● SOURCE EXTRACT
^^^^^^^^^^^^^^^^

SALVATION EXCLUSIVELY THROUGH THE NAME OF CHRIST is a fundamental of the faith which Lewis denied.

Lewis never gave up his unholy fascination with paganism, and as the Bible warns (1 Corinthians 15:33) it had a corrupting influence. On a visit to Greece with his wife in 1960, Lewis made the following strange, heretical statement:

“I had some ado to prevent Joy (and myself) from lapsing into paganism in Attica! AT DAPHNI IT WAS HARD NOT TO PRAY TO APOLLO THE HEALER. BUT SOMEHOW ONE DIDN’T FEEL IT WOULD HAVE BEEN VERY WRONG--WOULD HAVE ONLY BEEN ADDRESSING CHRIST 
SUB SPECIE APOLLONIUS” (C.S. Lewis to Chad Walsh, May 23, 1960, cited from George Sayer, Jack: A Life of C.S. Lewis, 1994, p. 378).

What a blasphemous statement! Christ is not worshipped under the image of pagan gods. And we must remember that this was written at the end of Lewis’ life, long after his “conversion” to Christ.

Lewis elsewhere claimed that followers of pagan religions can be saved without personal faith in Jesus Christ:

“But the truth is God has not told us what His arrangements about the other people are. ... There are people who do not accept the full Christian doctrine about Christ but who are so strongly attracted by Him that they are His in a much deeper sense than they themselves understand. There are people in other religions who are being led by God’s secret influence to concentrate on those parts of their religion which are in agreement with Christianity, and who thus belong to Christ without knowing it. For example a Buddhist of good will may be led to concentrate more and more on the Buddhist teaching about mercy and to leave in the background (though he might still say he believed) the Buddhist teaching on certain points. Many of the good Pagans long before Christ’s birth may have been in this position” (C.S. Lewis, 
Mere Christianity, HarperSanFrancisco edition, 2001, pp. 64, 208, 209).

As already noted, in 
The Great Divorce, which is about salvation, heaven, and hell, Lewis does not mention faith in Christ, the blood of Christ, or the new birth. It’s all about works and character.

^^^^^^^^^^^^^^^^

● DATA EXTRACT
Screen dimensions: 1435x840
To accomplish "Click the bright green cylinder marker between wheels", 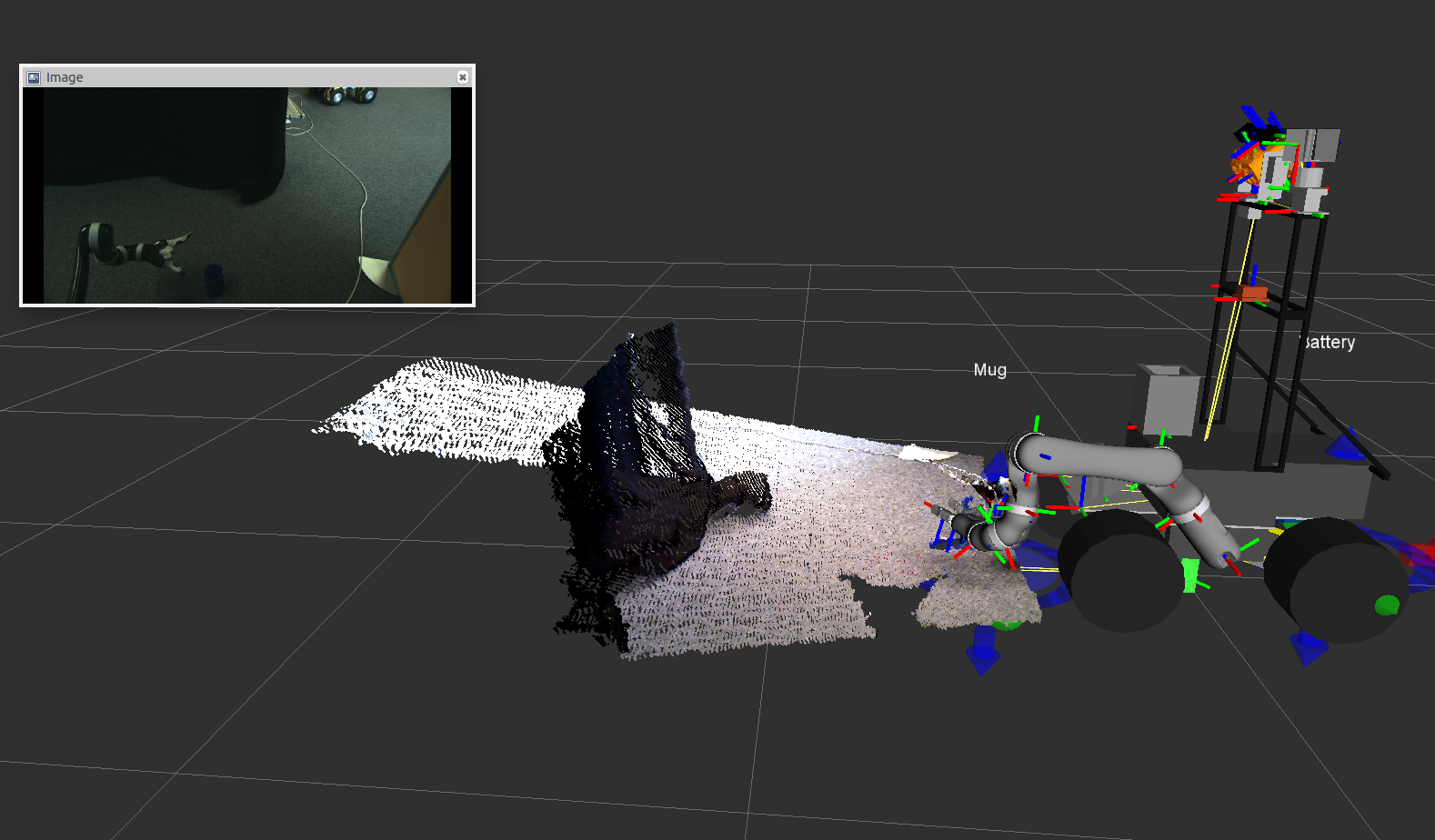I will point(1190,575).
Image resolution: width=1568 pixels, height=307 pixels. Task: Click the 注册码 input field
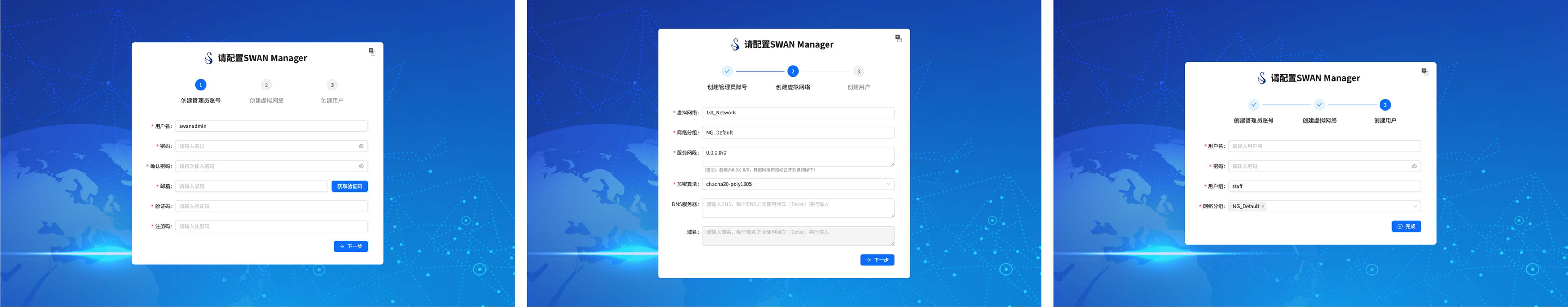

^^^^^^^^^^^^^^^^

● AIM OF THE TASK
Copy out the passage above about C.S. Lewis and salvation, word for word from start to finish.

● ANSWER TO THIS PROBLEM
SALVATION EXCLUSIVELY THROUGH THE NAME OF CHRIST is a fundamental of the faith which Lewis denied.

Lewis never gave up his unholy fascination with paganism, and as the Bible warns (1 Corinthians 15:33) it had a corrupting influence. On a visit to Greece with his wife in 1960, Lewis made the following strange, heretical statement:

“I had some ado to prevent Joy (and myself) from lapsing into paganism in Attica! AT DAPHNI IT WAS HARD NOT TO PRAY TO APOLLO THE HEALER. BUT SOMEHOW ONE DIDN’T FEEL IT WOULD HAVE BEEN VERY WRONG--WOULD HAVE ONLY BEEN ADDRESSING CHRIST 
SUB SPECIE APOLLONIUS” (C.S. Lewis to Chad Walsh, May 23, 1960, cited from George Sayer, Jack: A Life of C.S. Lewis, 1994, p. 378).

What a blasphemous statement! Christ is not worshipped under the image of pagan gods. And we must remember that this was written at the end of Lewis’ life, long after his “conversion” to Christ.

Lewis elsewhere claimed that followers of pagan religions can be saved without personal faith in Jesus Christ:

“But the truth is God has not told us what His arrangements about the other people are. ... There are people who do not accept the full Christian doctrine about Christ but who are so strongly attracted by Him that they are His in a much deeper sense than they themselves understand. There are people in other religions who are being led by God’s secret influence to concentrate on those parts of their religion which are in agreement with Christianity, and who thus belong to Christ without knowing it. For example a Buddhist of good will may be led to concentrate more and more on the Buddhist teaching about mercy and to leave in the background (though he might still say he believed) the Buddhist teaching on certain points. Many of the good Pagans long before Christ’s birth may have been in this position” (C.S. Lewis, 
Mere Christianity, HarperSanFrancisco edition, 2001, pp. 64, 208, 209).

As already noted, in 
The Great Divorce, which is about salvation, heaven, and hell, Lewis does not mention faith in Christ, the blood of Christ, or the new birth. It’s all about works and character.